## TAREA A REALIZAR
Prosiga el texto sobre la importancia de las relaciones humanas a partir de su última oración.

## EXTRACTO DEL DOCUMENTO
::::::

La importancia de las relaciones humanas
Es muy difícil definir al ser humano, ya que es muchas cosas a la vez. Pongamos ejemplos de algunos sabios cuyas definiciones son estas: para Aristóteles el hombre es “un animal político”; Charles Dickens, “un animal de costumbres”; René Descartes, “un animal que piensa”, y para Edmund Burke, “un animal religioso”. Ahí lo dejo. Con esta coctelera de definiciones, nosotros nos permitimos adentrarnos en el fascinante mundo de las relaciones humanas, que se definen como una serie de conductas, actitudes y respuestas que se adoptan al interactuar en sociedad con otras personas, lo que lleva a crear un vínculo social armónico propiciando el desarrollo individual e intelectual de los seres humanos. Su importancia radica en la capacidad de brindar cuidados y apoyo para que las personas podamos vivir de manera autónoma y solidaria.

::::::

## INFORMACIÓN MOSTRADA
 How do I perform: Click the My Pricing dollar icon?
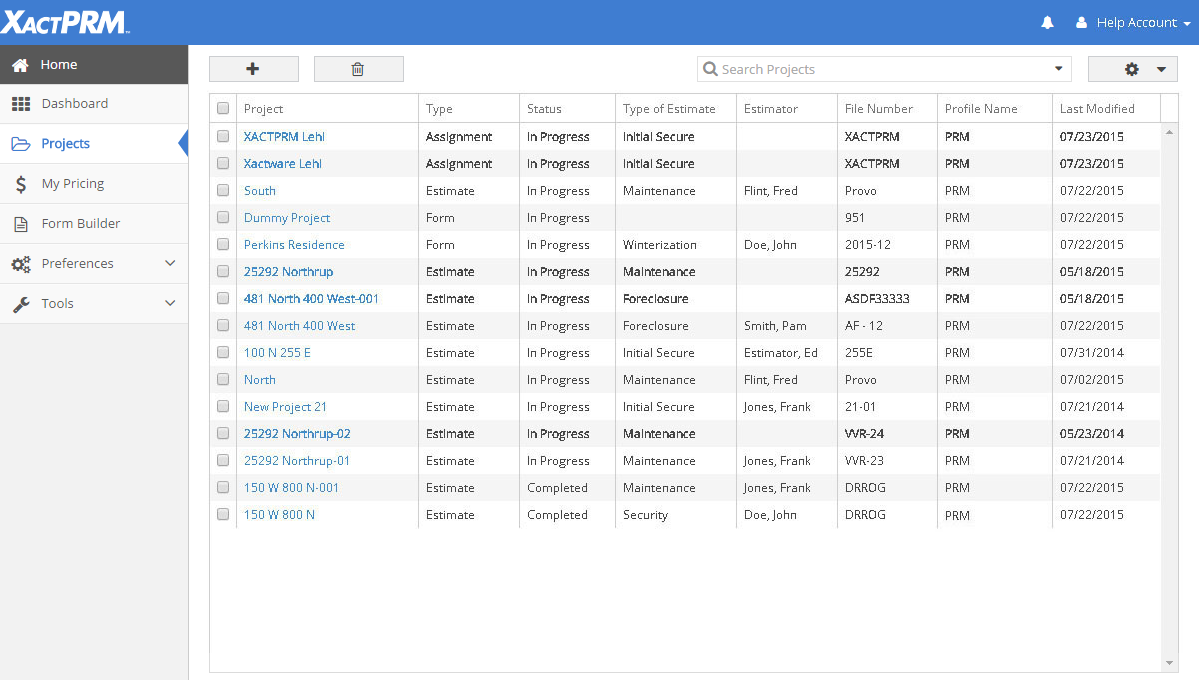21,184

::::::

## RESULTADO
Ni que decir tiene que son importantes las relaciones humanas para nuestra evolución como sociedad, vitales para la creación y la organización de cualquier tipo de sociedad o comunidad. Digamos que a las personas viene a resultarles imposible sobrevivir sin las relaciones humanas. En realidad, su objetivo es la armonización y empatía para así ayudarnos mutuamente.
A buen seguro que viviríamos más felices si en vez de exaltar el ego lo redujéramos a cero. De esta manera, seguro encontraríamos la verdad auténtica a través de la más rara de las virtudes modernas: la humildad, siendo el egoísmo la causa de insatisfacción interior.
Ya en el año 1936 el pedagogo Dale Carnegie, en su libro “Cómo ganar amigos e influir sobre las personas”, nos dejó escrito: “El interés, lo mismo que todo lo demás en las relaciones humanas, ha de ser sincero. Debe dar dividendos no solo a la persona que muestra el interés, sino también a la que reciba la atención”. Y añade Carnegie: “Es una vía de dos manos: las dos partes se benefician”.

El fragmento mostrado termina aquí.